Data entries
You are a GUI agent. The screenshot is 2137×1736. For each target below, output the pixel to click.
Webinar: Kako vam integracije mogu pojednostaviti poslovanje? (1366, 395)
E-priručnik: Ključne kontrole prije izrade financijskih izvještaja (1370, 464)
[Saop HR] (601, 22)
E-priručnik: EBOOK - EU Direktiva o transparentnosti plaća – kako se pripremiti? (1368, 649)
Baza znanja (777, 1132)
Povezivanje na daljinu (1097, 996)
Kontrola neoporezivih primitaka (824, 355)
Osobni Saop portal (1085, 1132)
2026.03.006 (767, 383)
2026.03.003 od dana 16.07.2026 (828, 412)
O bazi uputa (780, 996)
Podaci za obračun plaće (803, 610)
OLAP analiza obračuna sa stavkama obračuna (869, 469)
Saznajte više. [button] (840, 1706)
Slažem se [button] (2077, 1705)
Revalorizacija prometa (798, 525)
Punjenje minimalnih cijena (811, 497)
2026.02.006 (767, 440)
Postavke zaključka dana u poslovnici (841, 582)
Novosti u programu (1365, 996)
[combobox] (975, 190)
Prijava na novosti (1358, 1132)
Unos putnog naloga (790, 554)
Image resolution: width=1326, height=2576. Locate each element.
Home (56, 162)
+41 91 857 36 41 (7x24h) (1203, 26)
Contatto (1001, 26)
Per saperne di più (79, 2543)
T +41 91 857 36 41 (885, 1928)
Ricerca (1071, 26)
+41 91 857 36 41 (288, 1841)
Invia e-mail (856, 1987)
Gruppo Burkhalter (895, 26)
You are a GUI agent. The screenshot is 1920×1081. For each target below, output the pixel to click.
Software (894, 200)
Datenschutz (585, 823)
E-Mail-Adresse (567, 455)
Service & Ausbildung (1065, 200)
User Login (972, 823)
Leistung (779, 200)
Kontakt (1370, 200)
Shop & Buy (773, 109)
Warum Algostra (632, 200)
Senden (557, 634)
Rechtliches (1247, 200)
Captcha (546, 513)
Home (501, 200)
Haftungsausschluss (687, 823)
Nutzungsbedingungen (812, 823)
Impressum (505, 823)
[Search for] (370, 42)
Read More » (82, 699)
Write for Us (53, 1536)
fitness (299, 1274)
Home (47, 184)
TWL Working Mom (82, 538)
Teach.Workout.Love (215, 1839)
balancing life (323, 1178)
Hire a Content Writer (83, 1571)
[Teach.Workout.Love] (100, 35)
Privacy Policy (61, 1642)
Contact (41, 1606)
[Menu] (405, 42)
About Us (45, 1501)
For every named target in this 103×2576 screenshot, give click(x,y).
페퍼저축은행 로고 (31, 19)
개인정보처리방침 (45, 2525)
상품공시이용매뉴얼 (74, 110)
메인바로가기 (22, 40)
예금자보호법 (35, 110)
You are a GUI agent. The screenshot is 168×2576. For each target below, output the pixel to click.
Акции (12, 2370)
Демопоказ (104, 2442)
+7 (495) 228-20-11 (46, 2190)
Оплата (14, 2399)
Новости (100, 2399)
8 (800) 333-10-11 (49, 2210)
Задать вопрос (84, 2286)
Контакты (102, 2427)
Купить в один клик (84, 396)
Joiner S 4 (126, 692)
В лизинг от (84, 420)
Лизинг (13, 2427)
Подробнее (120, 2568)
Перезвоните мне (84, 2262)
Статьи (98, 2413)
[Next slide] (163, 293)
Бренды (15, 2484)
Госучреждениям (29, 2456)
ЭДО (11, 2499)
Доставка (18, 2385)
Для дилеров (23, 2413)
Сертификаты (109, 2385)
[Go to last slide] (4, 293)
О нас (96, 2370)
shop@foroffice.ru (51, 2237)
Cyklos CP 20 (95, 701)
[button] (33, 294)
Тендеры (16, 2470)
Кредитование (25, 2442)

| ACTIVITY |
Output the line containing "Сертификаты (109, 2385)" and every line after it through the final line of the records above, exactly as written and nothing else.

| OUTPUT |
Сертификаты (109, 2385)
[Go to last slide] (4, 293)
О нас (96, 2370)
shop@foroffice.ru (51, 2237)
Cyklos CP 20 (95, 701)
[button] (33, 294)
Тендеры (16, 2470)
Кредитование (25, 2442)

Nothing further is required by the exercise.